Selected extract |
======

Monday, March 9, 2009

Three reasons for gay marriages

Gay marriages?... so out of the blue. No , in fact you should of seen this topic coming...or at least I should, for I did a lot of thinking about marriage lately. Why do we do it (us the heterosexual couples I mean)? Isn't love more than enough? Why this need for the legal contract?

for the first reason: You would like to raise children. Together. In most US states you will actually be able to do it. Wait, don't jump out of your shoes yet. In most US states: one parent his/her partner has to go through the same process as a single parent. Again (it is called second-parent adoption). The status of joint adoption (for unmarried couples) in most of these states is at best, unclear. And the process is kind of skewed, confusing,illogical, unnecessarily complicated and potentially hurtful. No, not for the gay parents- they're big guys (or gals), they'll manage it -but for the child.

for the second reason: Your beloved gets sick and after all hard times you went through together all you want to do is to be his/her side. But, wait... your boss would love to be able to allow you take that sick leave, unfortunately he cannot do it. The rules are clear: you can only take it if he/she is your legal spouse. Medical decisions? I mean whom knows your partner better but you? No, not you...it is that third cousin twice removed, your partner's great uncle's great grand son. You seen it once like twenty years ago, he lives on the other side of the US, but he is the closest relative. Because you are not married.

and for the third reason: You spent your life together. Built a house maybe, had some small investments together and your partner dies. All you have left are those cherished memories, the house , the garden in which you had spent quiet hours enjoying the sunset...

======

Action item A |
Translate this sentence from the blog post on gay marriage into Spanish: "Isn't love more than enough?"
Action item B |
According to the blog post on gay marriage, what is the process called in which a parent's partner must go through the same process as a single parent?
Action item C |
Set down the passage of the blog post on gay marriage from "for the second" up to and including "enjoying the sunset...", word for word.

[Entries taken from a collection]
======

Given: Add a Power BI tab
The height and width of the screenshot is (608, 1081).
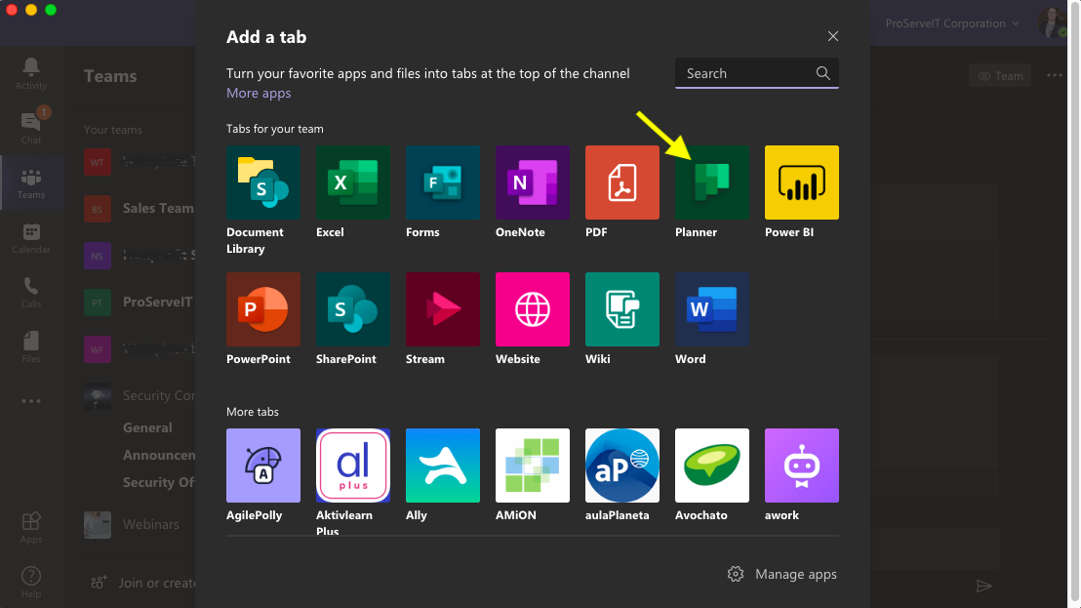Looking at the screenshot, I should (x=801, y=182).
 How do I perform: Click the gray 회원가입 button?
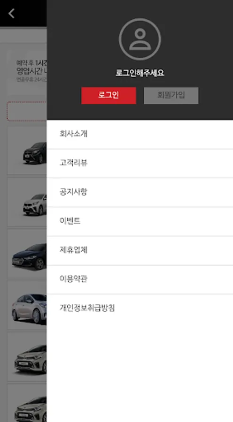(x=171, y=95)
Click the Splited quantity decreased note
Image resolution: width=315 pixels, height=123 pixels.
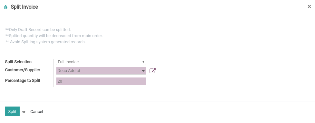tap(54, 36)
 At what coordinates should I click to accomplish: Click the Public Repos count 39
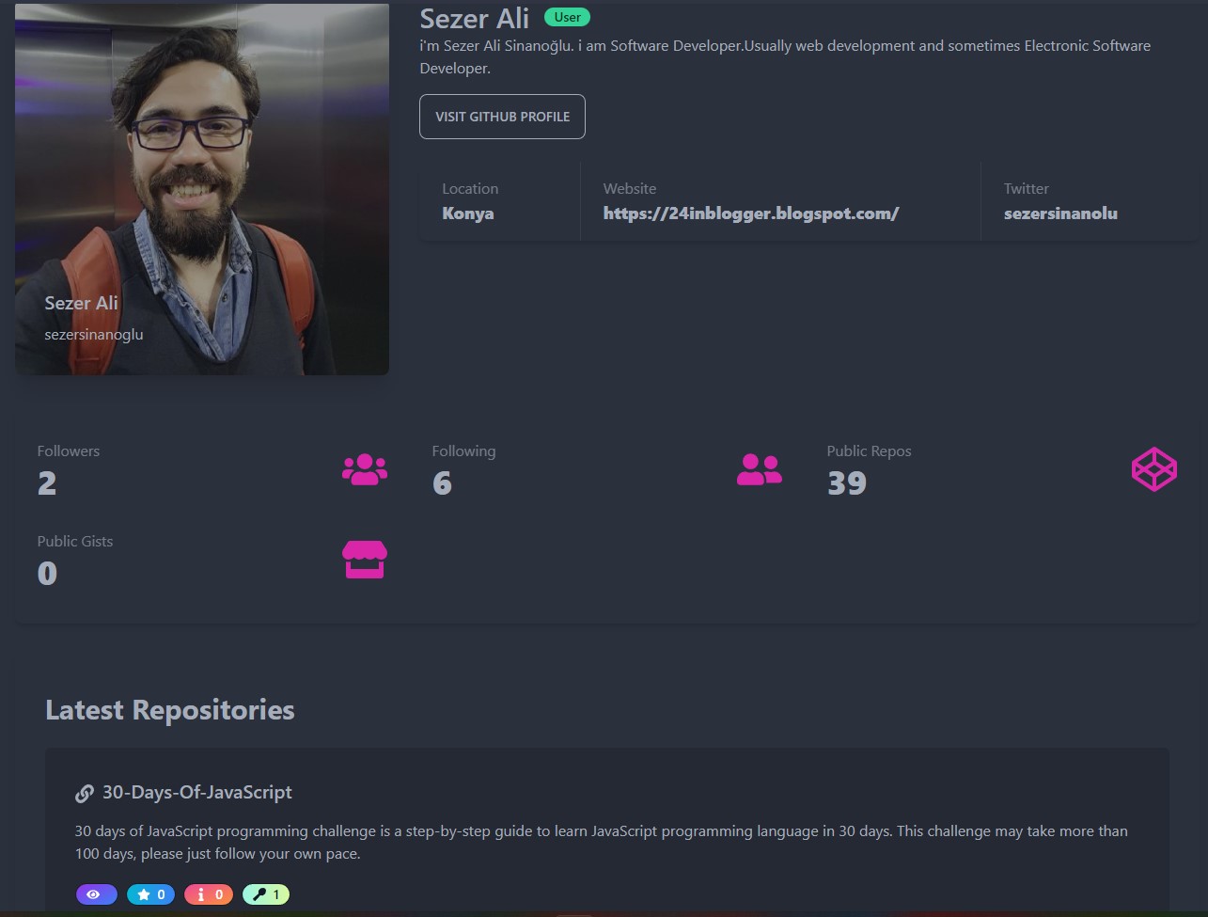847,483
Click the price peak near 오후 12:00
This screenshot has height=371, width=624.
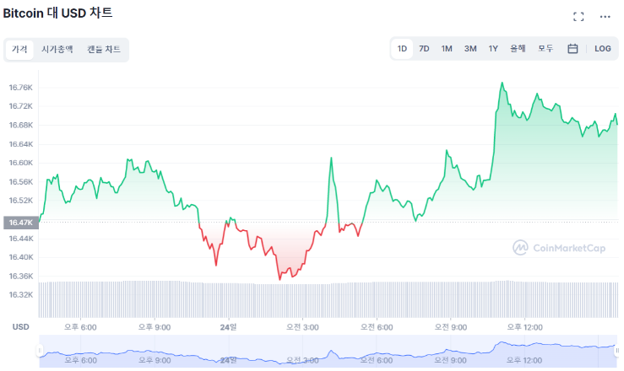point(502,83)
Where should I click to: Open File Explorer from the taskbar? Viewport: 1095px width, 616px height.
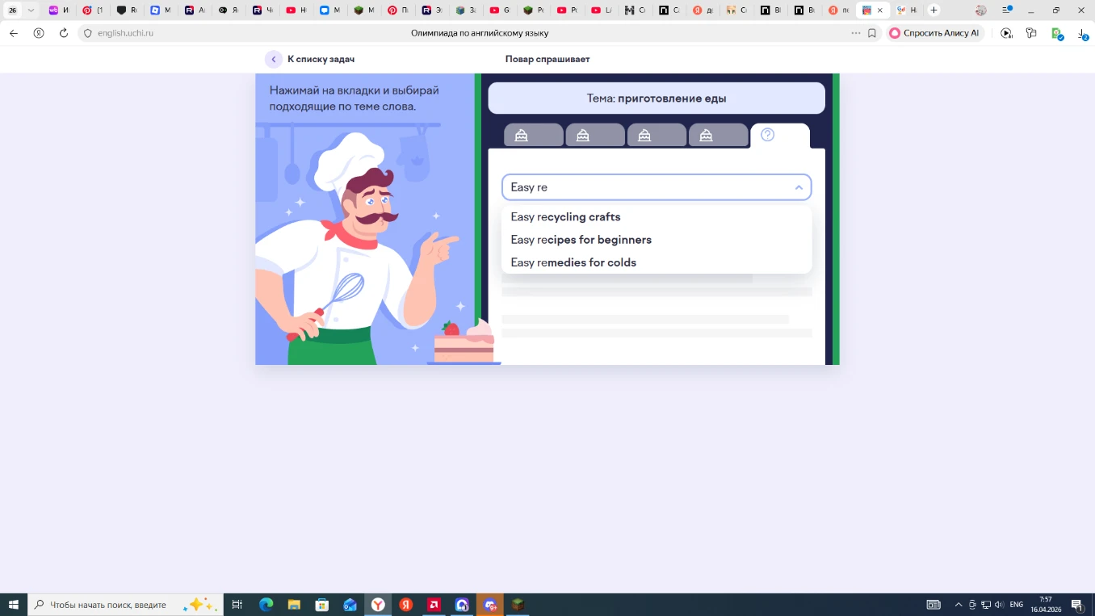point(294,605)
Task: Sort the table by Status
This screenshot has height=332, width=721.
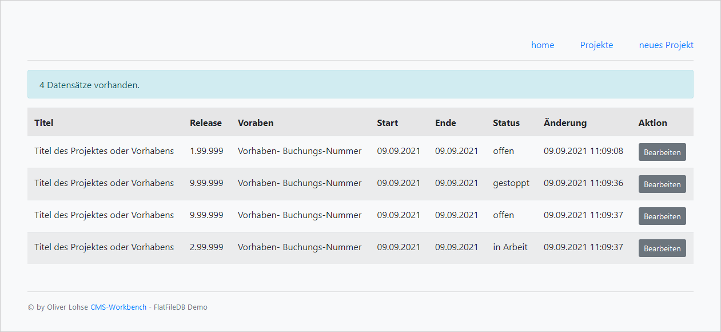Action: [x=506, y=122]
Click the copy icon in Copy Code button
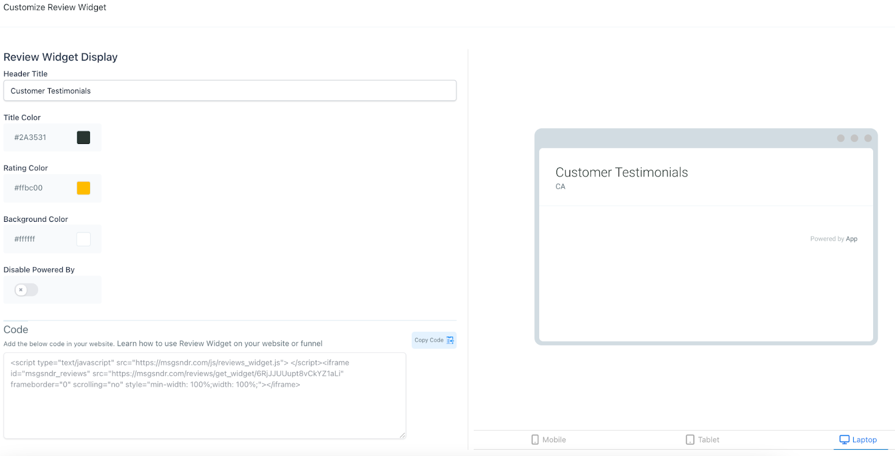 tap(450, 340)
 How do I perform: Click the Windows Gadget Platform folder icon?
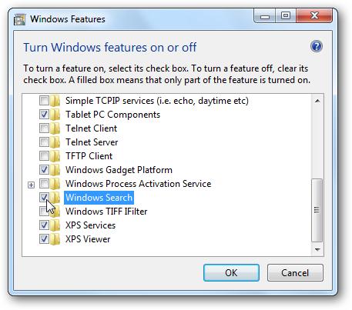[55, 170]
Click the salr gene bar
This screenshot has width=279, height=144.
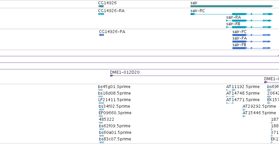(x=232, y=6)
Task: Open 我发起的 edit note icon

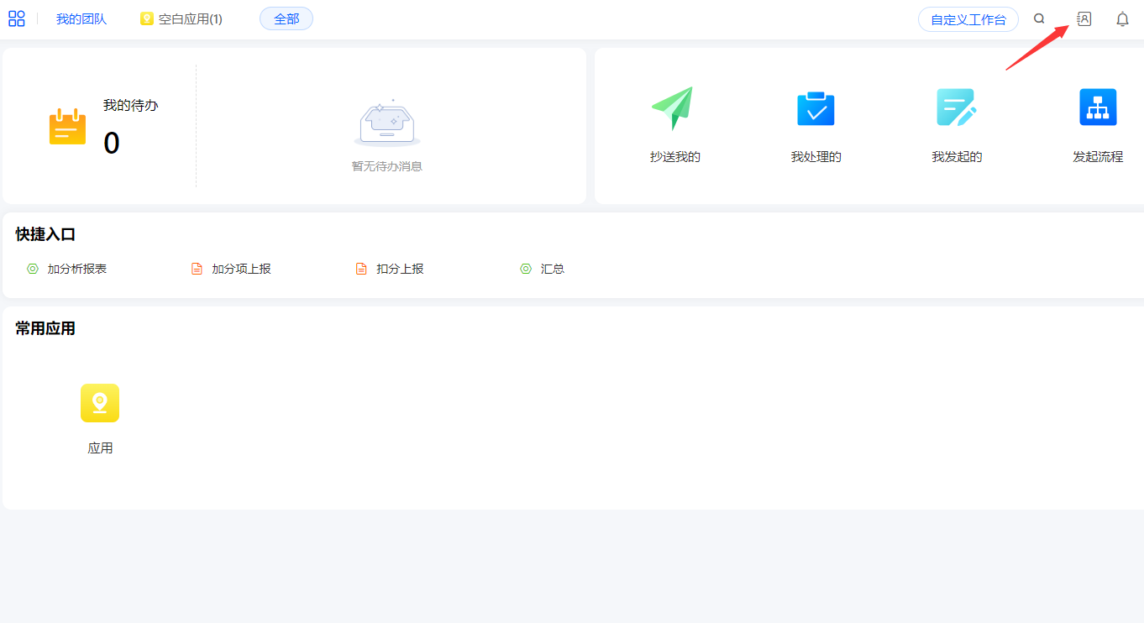Action: [x=956, y=108]
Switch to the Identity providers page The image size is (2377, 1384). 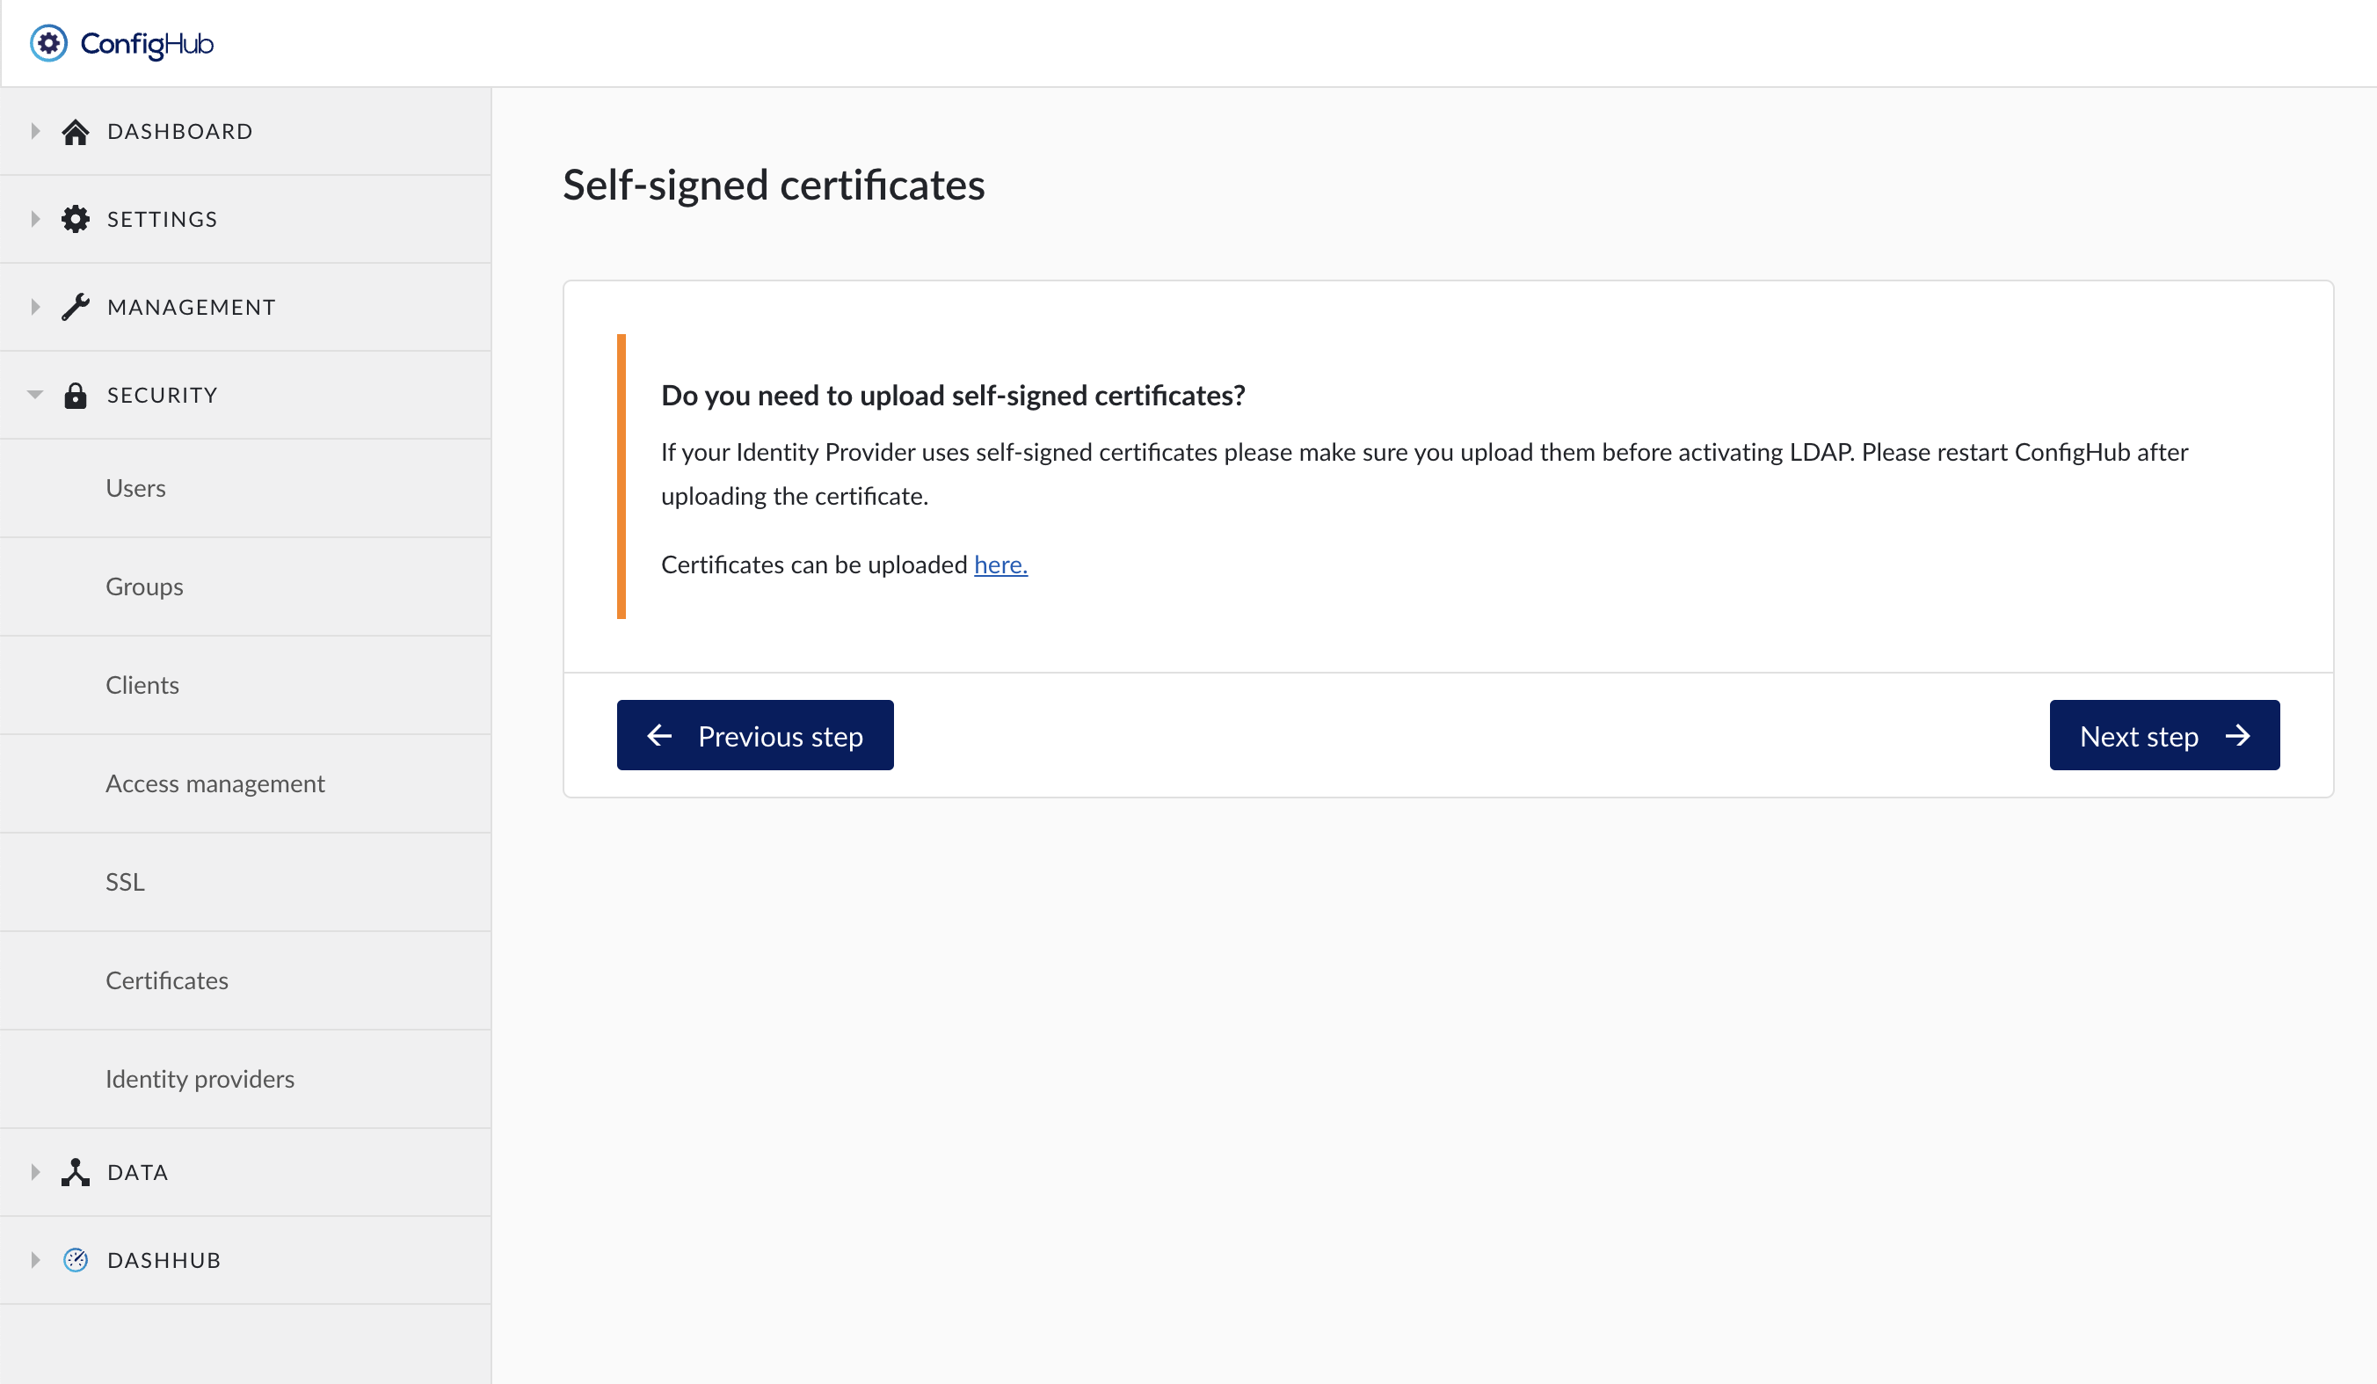pyautogui.click(x=200, y=1078)
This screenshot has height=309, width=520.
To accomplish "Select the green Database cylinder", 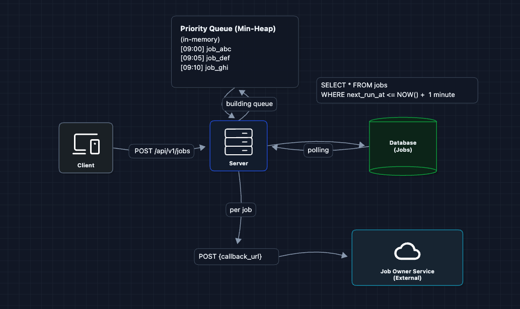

======

Answer A |
¿No es el amor más que suficiente?

Answer B |
It is called second-parent adoption.

Answer C |
for the second reason: Your beloved gets sick and after all hard times you went through together all you want to do is to be his/her side. But, wait... your boss would love to be able to allow you take that sick leave, unfortunately he cannot do it. The rules are clear: you can only take it if he/she is your legal spouse. Medical decisions? I mean whom knows your partner better but you? No, not you...it is that third cousin twice removed, your partner's great uncle's great grand son. You seen it once like twenty years ago, he lives on the other side of the US, but he is the closest relative. Because you are not married.

and for the third reason: You spent your life together. Built a house maybe, had some small investments together and your partner dies. All you have left are those cherished memories, the house , the garden in which you had spent quiet hours enjoying the sunset...